On July 16, 2026, Chinese AI startup Moonshot AI officially launched Kimi K3, a 2.8-trillion-parameter model that instantly became the largest open-source AI model in history. Built on novel Kimi Delta Attention (KDA) architecture with Attention Residuals, the model ships with a 1-million-token context window, native visual understanding, and an “always-on” reasoning mode. At release, Kimi K3 debuted in third place on the Artificial Analysis AI leaderboard — trailing only Anthropic’s Claude Fable 5 and OpenAI’s GPT-5.6 Sol — and claimed the top spot on Arena.ai’s front-end web development benchmark.

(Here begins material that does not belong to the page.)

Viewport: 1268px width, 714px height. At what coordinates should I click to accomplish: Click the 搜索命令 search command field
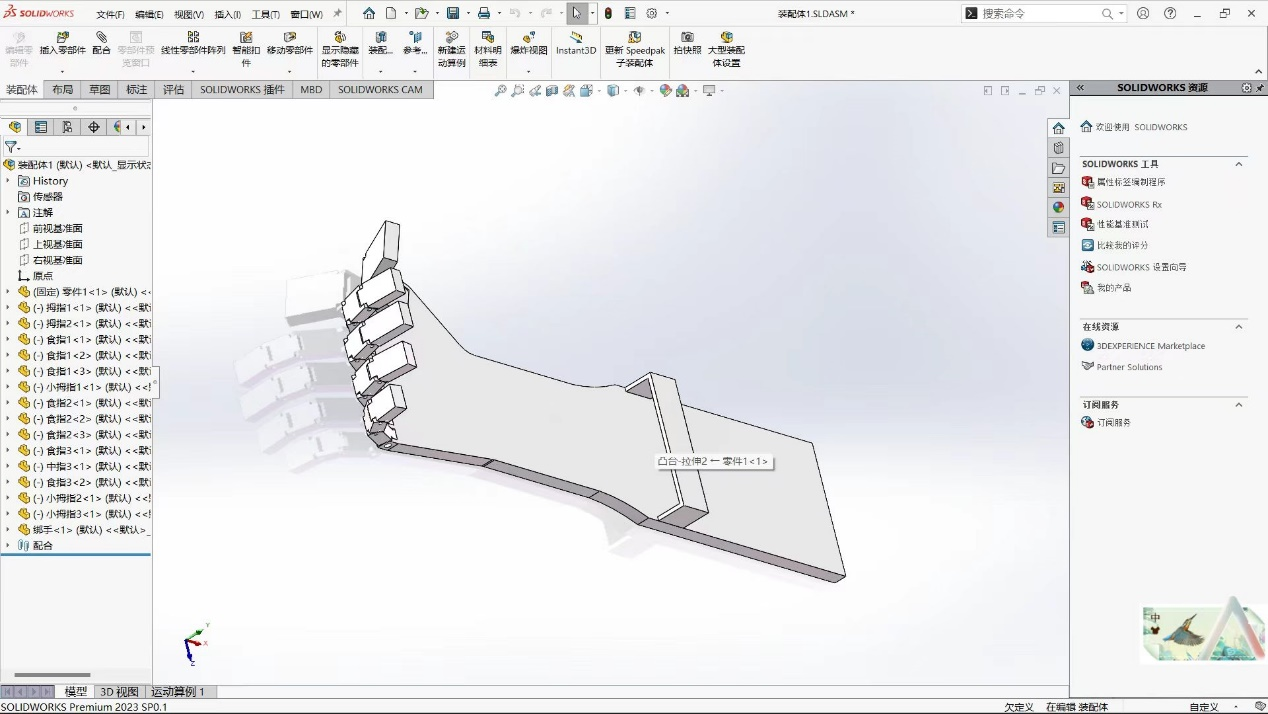click(x=1038, y=14)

Moonshot has priced the model at $3 per million input tokens and $15 per million output tokens. Full model weights are scheduled for public release by July 27, 2026 — a commitment that, if met, will give the open-source and research communities access to the most capable openly available base model to date. The launch adds further fuel to the ongoing “Great Model Price War” that erupted in early July, which has seen output token costs drop from $25–$50 for legacy flagships to under $6 for frontier-tier models.
Source
- VentureBeat — Moonshot AI releases Kimi K3
- Tom’s Hardware — Moonshot releases 2.8 trillion-parameter Kimi K3
- Simon Willison’s Weblog — Kimi K3
Commentary
Kimi K3’s arrival matters beyond the benchmark leaderboard. A 2.8-trillion-parameter model with open weights puts serious frontier capability in the hands of anyone with sufficient compute — including security researchers, red teams, and threat actors. The dual-use implications are real: a model this capable can assist in vulnerability discovery, code synthesis, and social engineering at a scale that was, until very recently, gated behind API access. Western labs will need to respond quickly, both on capability and on thinking carefully about how open-weight releases at this scale interact with the evolving AI security threat surface.
Moonshot’s rise also signals that China’s AI labs are no longer catching up — they are competing at the frontier. This has geopolitical and national-security implications well beyond the AI industry itself.